New Nvidia gaming chips aim to boost realism of graphics
(Reuters) - Nvidia Corp on Monday released a new generation of gaming chips that combine its latest “ray tracing” technology and artificial intelligence to give gamers access to more realistic graphics.
NVIDIA computer graphic cards are shown for sale at a retail store in San Marcos, California, U.S. August 14, 2018. REUTERS/Mike Blake
At a Gamescom 2018 press conference in Cologne, Germany, Nvidia rolled out its newest generation of gaming chips - the RTX 2070, RTX 2080 and RTX 2080 Ti. They are based on its recently launched chip blueprint called “Turing,” which Nvidia is also using for higher-priced chips announced last week for game designers, movie makers and other computer graphics professionals.
The chips will range from $499 to $999 and will be available in retail stores starting Sept. 20, Chief Executive Jensen Huang said at the event.
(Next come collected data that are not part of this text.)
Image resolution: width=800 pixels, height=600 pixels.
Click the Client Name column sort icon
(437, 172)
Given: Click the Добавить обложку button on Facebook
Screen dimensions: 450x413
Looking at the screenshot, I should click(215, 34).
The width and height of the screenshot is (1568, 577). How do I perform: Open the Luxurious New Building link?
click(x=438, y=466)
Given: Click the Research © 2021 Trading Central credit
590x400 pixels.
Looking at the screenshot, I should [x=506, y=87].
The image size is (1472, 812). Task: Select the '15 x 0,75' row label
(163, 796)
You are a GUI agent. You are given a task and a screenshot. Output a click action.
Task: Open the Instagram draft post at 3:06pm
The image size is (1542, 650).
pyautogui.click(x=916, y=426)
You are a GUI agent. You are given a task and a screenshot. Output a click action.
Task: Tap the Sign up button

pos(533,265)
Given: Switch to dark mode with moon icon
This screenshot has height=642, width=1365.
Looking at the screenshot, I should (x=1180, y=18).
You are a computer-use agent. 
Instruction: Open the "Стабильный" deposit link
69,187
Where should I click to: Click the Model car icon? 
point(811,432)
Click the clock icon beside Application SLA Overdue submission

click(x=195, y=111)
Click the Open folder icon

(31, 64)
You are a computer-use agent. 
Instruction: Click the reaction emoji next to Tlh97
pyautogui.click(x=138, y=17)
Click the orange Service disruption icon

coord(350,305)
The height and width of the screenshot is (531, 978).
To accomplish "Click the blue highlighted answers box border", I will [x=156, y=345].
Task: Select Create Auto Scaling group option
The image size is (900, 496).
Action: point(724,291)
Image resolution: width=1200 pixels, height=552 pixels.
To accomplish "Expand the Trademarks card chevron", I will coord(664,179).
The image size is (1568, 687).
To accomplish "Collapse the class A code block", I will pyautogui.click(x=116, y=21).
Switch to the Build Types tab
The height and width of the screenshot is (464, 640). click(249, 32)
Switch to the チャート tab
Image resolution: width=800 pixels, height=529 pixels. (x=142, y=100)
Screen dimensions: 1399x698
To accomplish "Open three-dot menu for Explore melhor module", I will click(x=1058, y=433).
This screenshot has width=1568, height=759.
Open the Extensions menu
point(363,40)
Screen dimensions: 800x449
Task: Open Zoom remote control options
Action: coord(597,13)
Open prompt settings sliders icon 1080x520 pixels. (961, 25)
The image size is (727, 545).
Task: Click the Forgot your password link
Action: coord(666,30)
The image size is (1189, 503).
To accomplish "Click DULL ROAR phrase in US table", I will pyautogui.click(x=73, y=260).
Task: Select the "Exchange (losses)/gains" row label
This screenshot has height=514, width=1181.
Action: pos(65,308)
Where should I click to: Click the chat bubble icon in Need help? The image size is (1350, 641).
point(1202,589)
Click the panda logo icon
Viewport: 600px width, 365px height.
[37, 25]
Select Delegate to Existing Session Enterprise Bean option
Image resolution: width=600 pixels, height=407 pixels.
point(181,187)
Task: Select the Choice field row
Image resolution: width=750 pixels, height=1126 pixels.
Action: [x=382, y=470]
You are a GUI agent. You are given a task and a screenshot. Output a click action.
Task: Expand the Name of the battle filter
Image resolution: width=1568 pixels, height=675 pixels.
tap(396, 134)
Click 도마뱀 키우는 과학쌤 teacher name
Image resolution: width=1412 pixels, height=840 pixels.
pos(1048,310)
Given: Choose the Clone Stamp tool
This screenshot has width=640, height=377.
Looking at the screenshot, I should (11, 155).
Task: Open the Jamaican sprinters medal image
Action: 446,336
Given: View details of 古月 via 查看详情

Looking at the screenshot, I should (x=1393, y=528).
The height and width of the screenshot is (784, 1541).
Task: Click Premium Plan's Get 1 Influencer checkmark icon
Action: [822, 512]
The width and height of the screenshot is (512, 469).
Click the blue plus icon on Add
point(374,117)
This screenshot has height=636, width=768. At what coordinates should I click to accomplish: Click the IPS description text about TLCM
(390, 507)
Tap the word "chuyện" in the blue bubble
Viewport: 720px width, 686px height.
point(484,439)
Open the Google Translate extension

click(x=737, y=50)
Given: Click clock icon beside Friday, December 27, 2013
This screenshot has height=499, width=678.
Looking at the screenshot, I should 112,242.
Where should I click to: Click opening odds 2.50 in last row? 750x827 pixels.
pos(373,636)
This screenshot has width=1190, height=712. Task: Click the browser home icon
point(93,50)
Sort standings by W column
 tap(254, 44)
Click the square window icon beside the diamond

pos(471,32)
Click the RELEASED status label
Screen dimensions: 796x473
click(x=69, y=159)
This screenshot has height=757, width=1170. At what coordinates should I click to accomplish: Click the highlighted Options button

The biggest selling point of the gaming chips released on Monday is an improvement in so-called “real-time ray tracing,” or the ability for the chip to simulate how light rays will bounce around in a visual scene, which helps video games and other computer graphics more closely resemble shadows and reflections in the real world.
Part of how the new chip achieves high resolution graphics quickly is a special section of the chip that finishes most of the image but then uses artificial intelligence to guess what the unfinished pixels should look like. That task was difficult to do well in the past, Huang said in his presentation.
“We’re using artificial intelligence to generate resolution that we otherwise wouldn’t have,” Huang said. “We can now for the very first time generate missing pixels that are actually right.”
Gaming produced $5.5 billion of Nvidia’s $9.7 billion in revenue for its most recent fiscal year, up 36 percent from the year before. Last week, Nvidia’s largest and oldest business of selling graphical processing units, or GPUs, for video game players beat analyst estimates, bringing in $1.8 billion compared with estimates of $1.75 billion.